Heart disease in dogs is a common complaint. The most common cause of canine heart disease is degeneration of the valves within the heart. This is commonly called degenerative valvular disease, valvular insufficiency, valvular regurgitation, endocardiosis or chronic valve disease.
The Basics of Degenerative Valvular Heart Disease
All dogs have valves within the heart that help regulate the flow of blood from one chamber of the heart to another. When the valves are of a normal shape, they function to direct the flow of blood from the atria to the ventricles of the heart.
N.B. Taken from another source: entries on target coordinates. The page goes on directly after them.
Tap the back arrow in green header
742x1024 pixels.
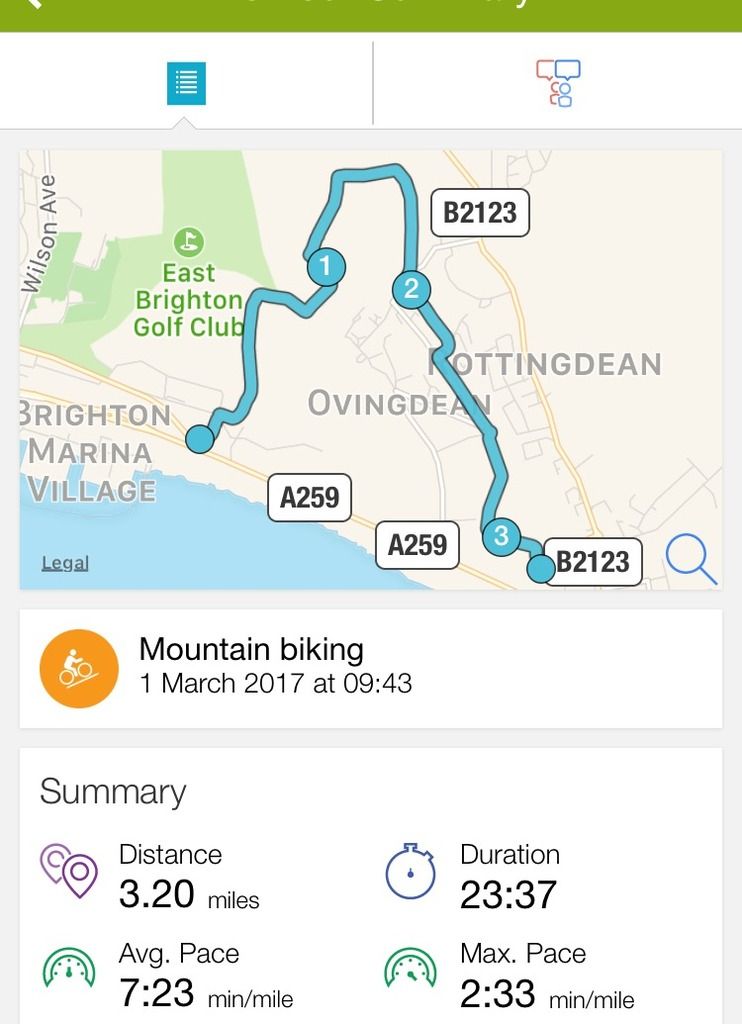(34, 5)
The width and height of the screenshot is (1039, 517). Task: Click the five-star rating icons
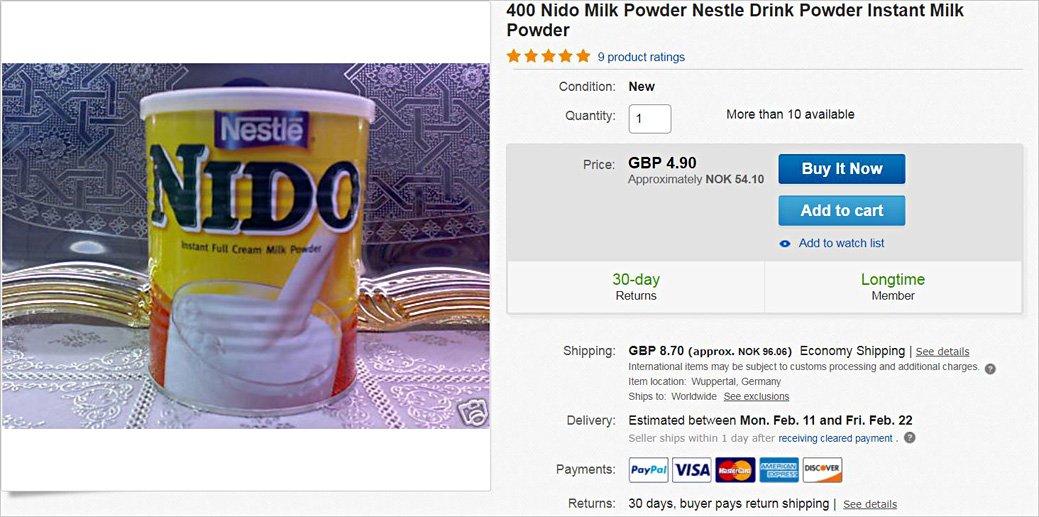tap(548, 56)
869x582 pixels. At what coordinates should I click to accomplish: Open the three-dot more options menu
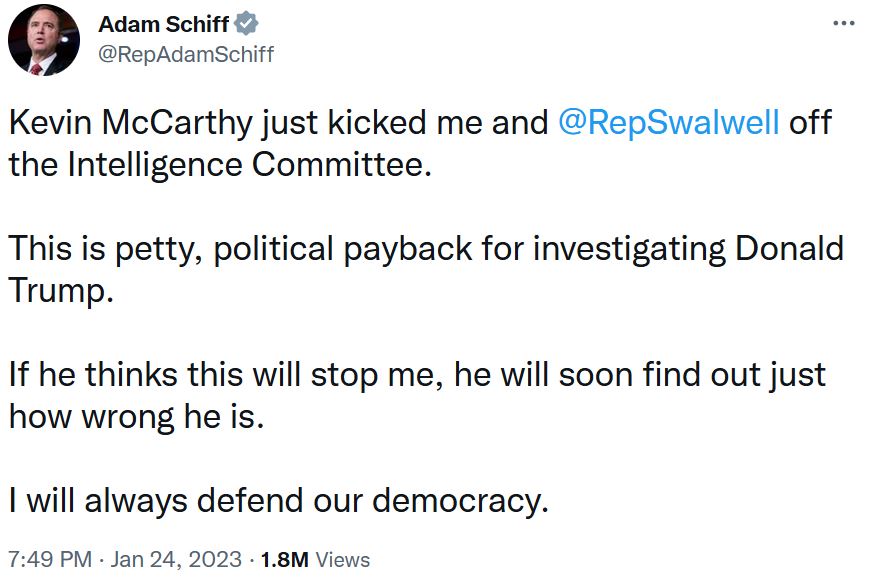click(x=844, y=23)
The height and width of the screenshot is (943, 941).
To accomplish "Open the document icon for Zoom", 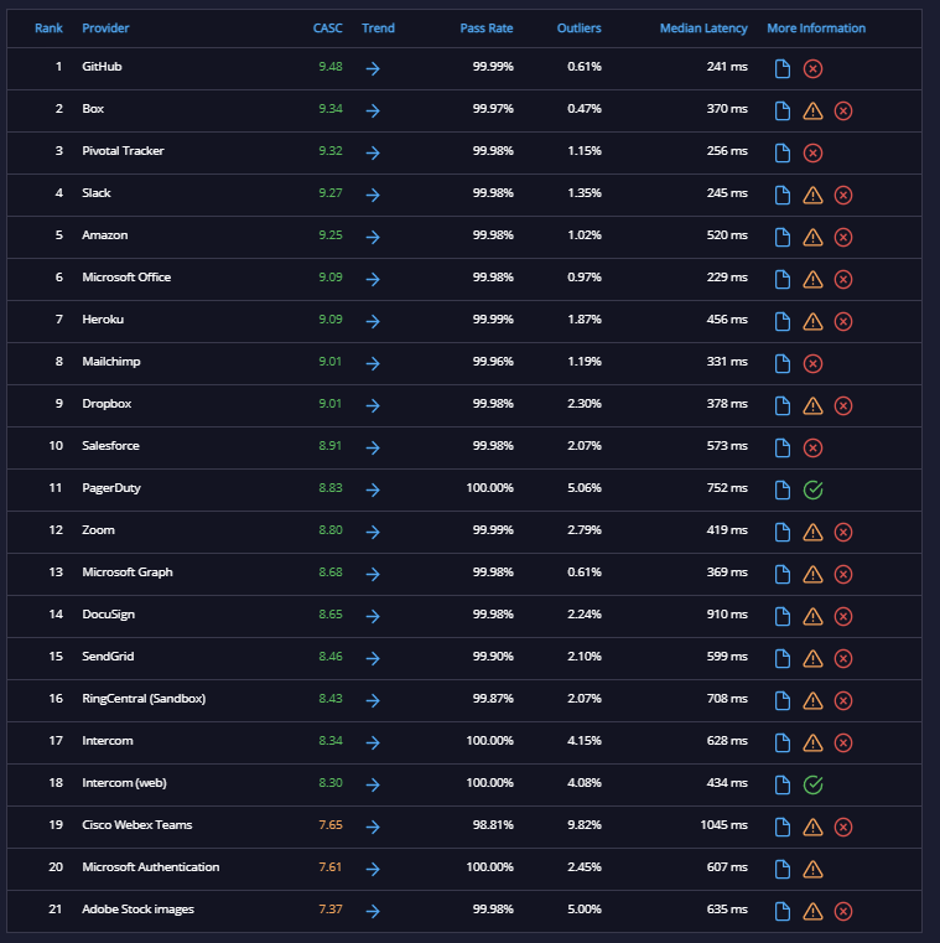I will (x=782, y=532).
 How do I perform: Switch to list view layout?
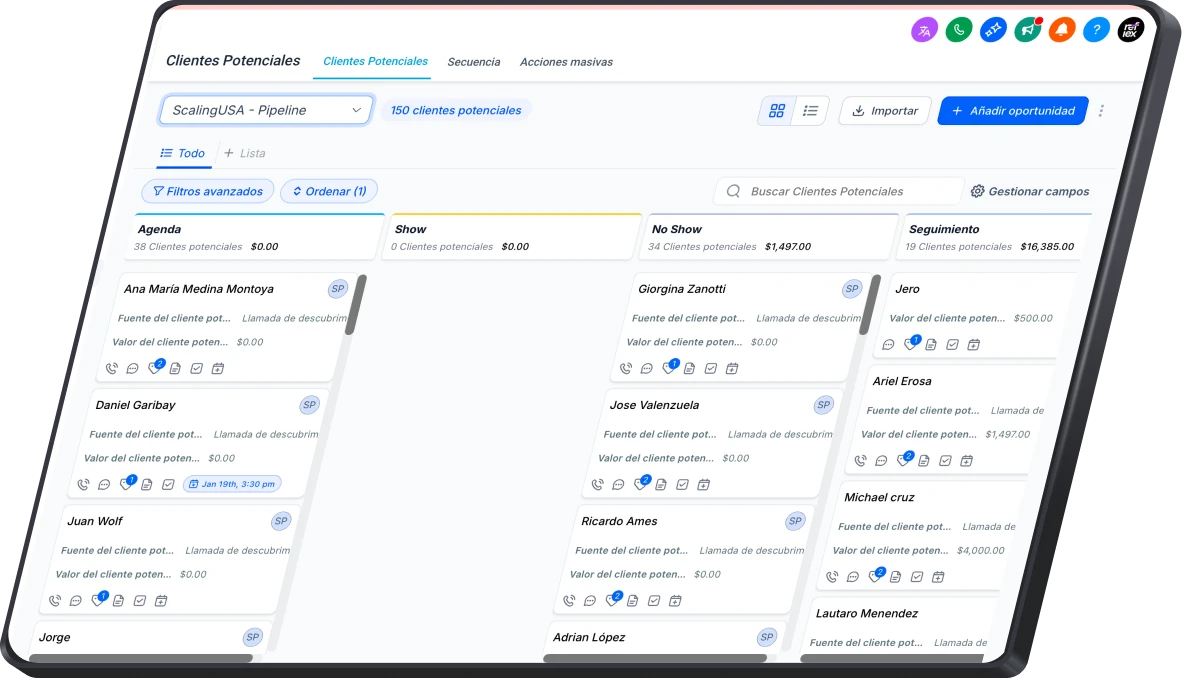click(x=811, y=110)
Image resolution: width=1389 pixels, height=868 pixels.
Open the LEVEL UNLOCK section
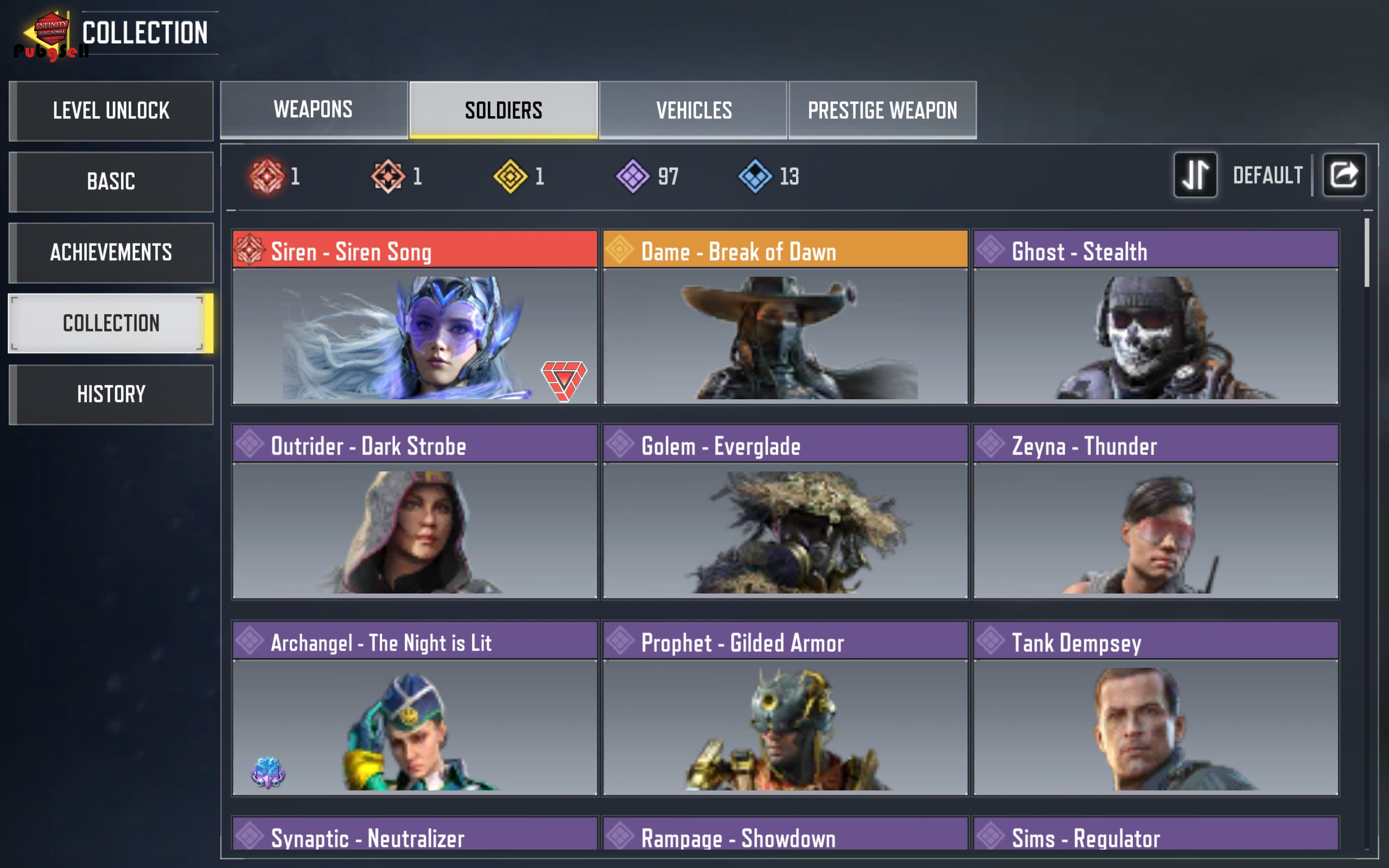pos(111,111)
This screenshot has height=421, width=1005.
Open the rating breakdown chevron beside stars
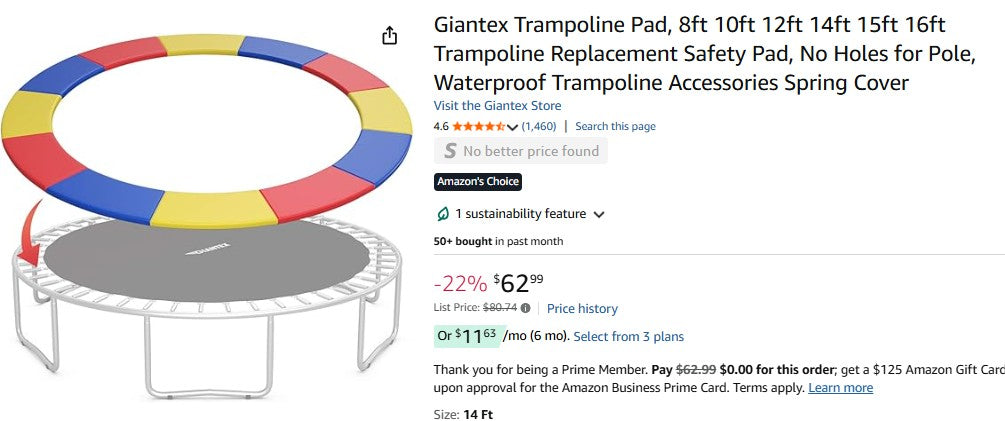(x=513, y=128)
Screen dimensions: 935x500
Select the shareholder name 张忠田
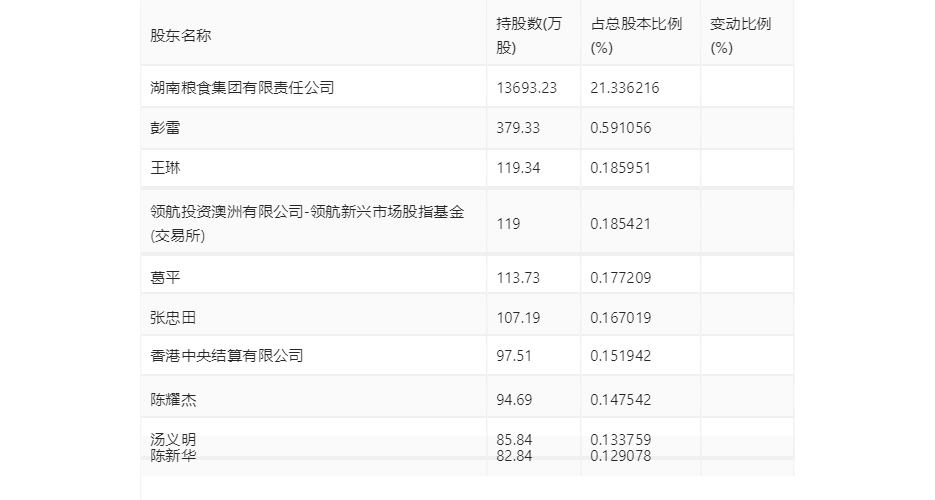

In some dogs, these valves become misshapen. Often, the valves become thicker than normal and take on a nodular appearance. As the valves become more abnormal in their shape, the seal that is formed between the heart chambers when the valves are closed is no longer tight and the valves become leaky, allowing blood to flow backwards. This means that instead of all of the blood flowing from the atria to the ventricles as it normally should, some of the blood flows backwards and reenters the atria.
Mitral Valve Disease is the Most Common Form of Heart Disease in Dogs
The valve that is most commonly affected is the mitral valve. The mitral valve is the valve that is on the left side of the heart. It sits between the left atrium and the left ventricle and regulates the flow of blood between these two chambers.
When the mitral valve degenerates, some of the blood that should move through the left ventricle into the aorta (the large blood vessel that leaves the heart) flows backward into the left atrium instead of entering the aorta.
As the blood volume increases in the left atrium and ventricle, both the left atrium and the left ventricle begin to increase in size. As the chambers of the heart reach their maximum size limits, the pressure inside the chambers starts to increase as well. This results in fluid leakage into the lungs, known as pulmonary edema or congestive heart failure.
A heart murmur will occur in dogs with mitral valve disease as well. This will be audible by your veterinarian when your dog is examined and a stethoscope is used to listen to his heart. The heart murmur is caused by the regurgitation of blood through the leaky valve.
Mitral valve disease is especially common in small breed dogs though it can occur in large breed dogs as well. Some breeds are more commonly affected than others. These breeds include:
- Miniature poodles
- Cocker Spaniels
- Miniature Schnauzers
- terrier breeds
- Cavalier King Charles Spaniels
Cavalier King Charles Spaniels often develop this type of heart disease at a younger age than many other breeds and the disease may also progress faster for this breed than for others.
Signs of Heart Disease Caused by Mitral Valve Degeneration
The signs caused by a degenerating mitral valve are those of congestive heart failure. The most commmon signs seen are:
- increased respiratory rate
- exercise intolerence
- lack of appetite
The severity of signs will vary depending on the extent of the disease. Some dogs may have a heart murmur but exhibit no other signs of heart disease. Others may develop a mild cough that does not interfere with their quality of life. Still others may develop much more serious signs which may even become life-threatening if left untreated.
In some dogs with mitral valve disease, the tricuspid valve (the valve between the right atrium and ventricle) may also be diseased. This may lead to additional signs of heart disease such as a swollen fluid-filled abdominal cavity and fluid accumulation within the chest cavity.